2 Agosto 2019 di Vanessa Avatar

Trecentottanta dollari. È il prezzo di una scatola che può trasformarsi in un tesoro, se al suo interno si scoprono fotografie di rara bellezza. Trecentottanta dollari è la cifra che ha cambiato per sempre la vita di John Maloof, giovane rigattiere e scrittore in erba, che nel 2007 acquista a un’asta una scatola di negativi, presentati come “scatti su Chicago”. Maloof sviluppa e scansiona i negativi trovati imbattendosi nel lavoro di una persona dallo sguardo acuto e inconsueto, che immediatamente rapisce la sua curiosità.

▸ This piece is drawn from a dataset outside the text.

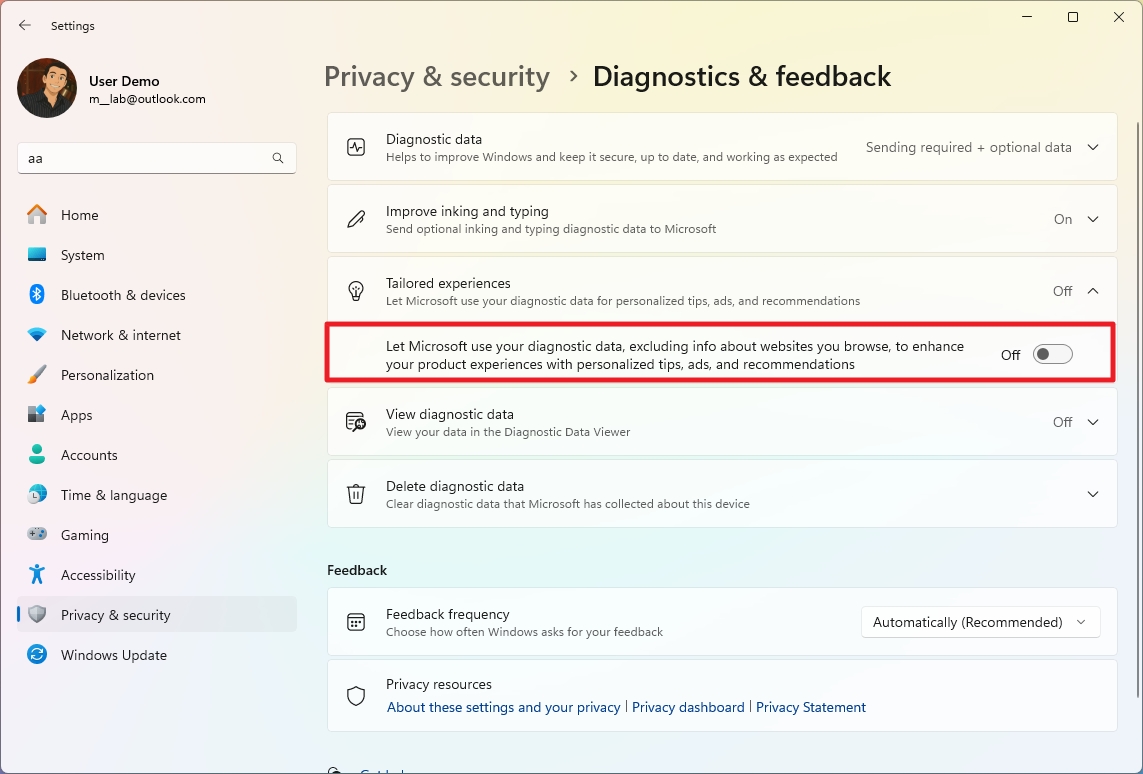Click the Diagnostic data waveform icon
The image size is (1143, 774).
pos(355,147)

Da qui inizia un viaggio alla ricerca di Vivian Maier, questo il nome della fotografa, che condurrà a scoperte inaspettate – come mostra l’appassionante documentario uscito nel 2014, Alla ricerca di Vivian Maier , di John Maloof e Charlie Siskel –. La prima, la più clamorosa, riguarda l’identità dell’autrice: Vivian Maier non era una giornalista o una fotografa professionista, bensì una bambinaia che lavorò al servizio di famiglie benestanti di New York e di Chicago sin dai primi anni Cinquanta. Quando Maloof cerca di mettersi in contatto con lei, nel 2009, è troppo tardi: la Maier si è spenta proprio qualche giorno prima. Un incontro mancato che costellerà di dubbi il viaggio, rendendolo sempre più impervio. Pian piano rintraccia le persone che l’hanno conosciuta in vita: i bambini da lei cresciuti, oggi adulti, e i datori di lavoro che la descrivono come una persona riservata, solitaria, misteriosa, a tratti eccentrica, inseparabile dalla sua Rolleiflex.

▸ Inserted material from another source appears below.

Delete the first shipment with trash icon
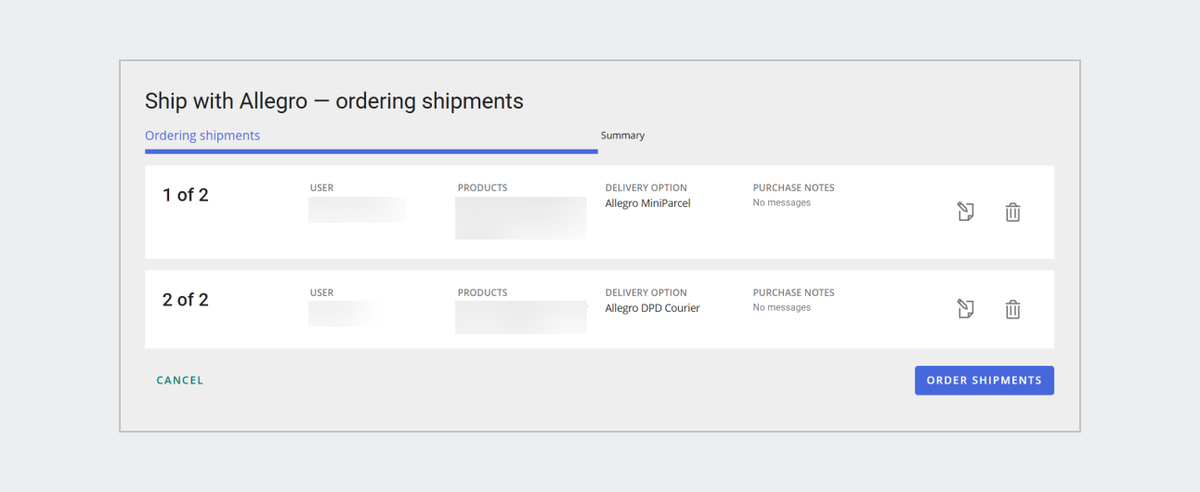1200x492 pixels. pyautogui.click(x=1012, y=212)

Vivian Maier ha fotografato la vita nelle strade delle città in cui ha vissuto senza mai far conoscere il proprio lavoro

Per oltre cinque decadi Vivian Maier ha fotografato la vita nelle strade delle città in cui ha vissuto senza mai far conoscere il proprio lavoro. Ciò che ha lasciato è un archivio sterminato, con più di 150.000 negativi, una miriade di pellicole non sviluppate, stampe, film in super 8 e 16 millimetri, registrazioni, appunti e altri documenti di vario genere che la tata accumulava nelle stanze in cui si trovava a vivere, custodendo tutto con grande gelosia, ai limiti del patologico. Vivian Maier ha scattato per lo più nel tempo libero, l’ha fatto in maniera sistematica e assai prolifica, come se fosse stata animata da una volontà instancabile di collezionare la realtà che la circondava. I suoi soggetti prediletti si trovavano in strada ed erano gli umili, gli emarginati, le signore ricche ed eleganti, gli amanti, i bambini, le ombre, i riflessi, le simmetrie: le interessavano fatti bizzarri e incongruenti, la miseria degli esseri umani, tutto ciò che rivelava sentore di follia e allo stesso tempo era capace di uno sguardo benevolo, tenero, ironico e accogliente. Talvolta puntava l’obbiettivo verso di sé. Come osserva Alessandro Baricco (La Domenica , La Repubblica , 9 marzo 2014,) «l’unico soggetto a cui abbia dedicato ripetuti ritratti, inaspettatamente, è se stessa: si fotografava riflessa nelle vetrine, negli specchi, nelle finestre. L’espressione è tragicamente identica, anche a distanza di anni: lineamenti duri, maschili, sguardo da soldato triste, una sola volta un sorriso, il resto è una piega al posto della bocca. Impenetrabile, anche a se stessa». Se il soggetto cambia, lo stesso non si può dire per il risultato: sempre stupefacente e affascinante. Vivian Maier era un’artista. E se Maloof non fosse incappato in quella benedetta scatola da trecentottanta dollari con ogni probabilità non lo avremmo mai saputo. Ma lei ne fu consapevole? Questo punto rimarrà per sempre sospeso, un mistero irrisolvibile, così come la sua vita e la sua arte.